Adaptive Multi-Class Audio Classification in Noisy In-Vehicle Environment
This addresses the problem of accurate audio classification for automotive human-device interactions, though it is incremental as it adapts existing methods to a specific noisy environment.
The paper tackles audio classification in noisy in-vehicle environments by developing an adaptive system that classifies audio streams into categories like music and speech, achieving improvements of up to 166% in accuracy for speech classification compared to non-adaptive methods.

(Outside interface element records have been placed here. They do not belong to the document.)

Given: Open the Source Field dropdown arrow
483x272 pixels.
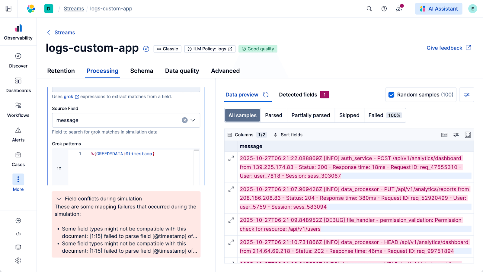Looking at the screenshot, I should coord(193,120).
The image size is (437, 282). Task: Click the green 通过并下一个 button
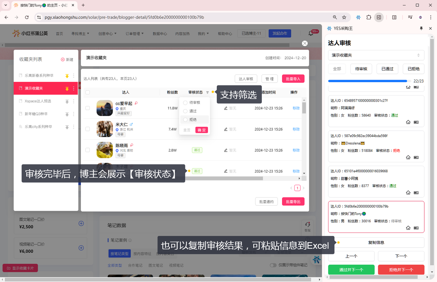[351, 270]
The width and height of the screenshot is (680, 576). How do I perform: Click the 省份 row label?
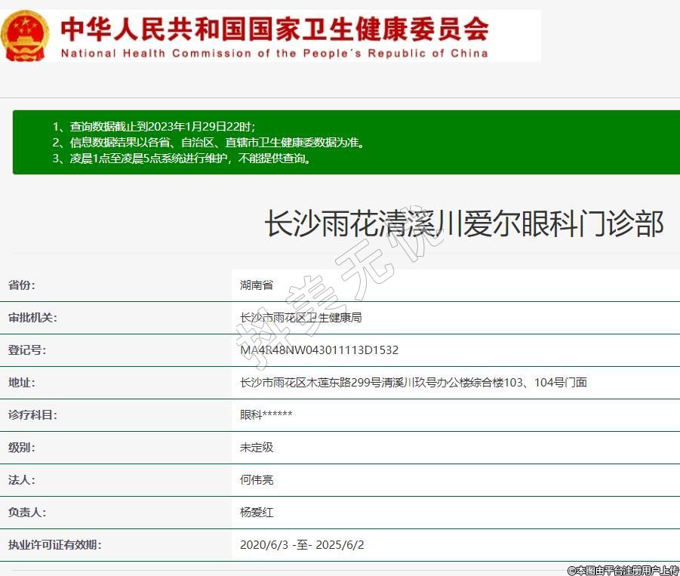[22, 285]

With ever-increasing number of car-mounted electric devices and their complexity, audio classification is increasingly important for the automotive industry as a fundamental tool for human-device interactions. Existing approaches for audio classification, however, fall short as the unique and dynamic audio characteristics of in-vehicle environments are not appropriately taken into account. In this paper, we develop an audio classification system that classifies an audio stream into music, speech, speech+music, and noise, adaptably depending on driving environments including highway, local road, crowded city, and stopped vehicle. More than 420 minutes of audio data including various genres of music, speech, speech+music, and noise are collected from diverse driving environments. The results demonstrate that the proposed approach improves the average classification accuracy up to 166%, and 64% for speech, and speech+music, respectively, compared with a non-adaptive approach in our experimental settings.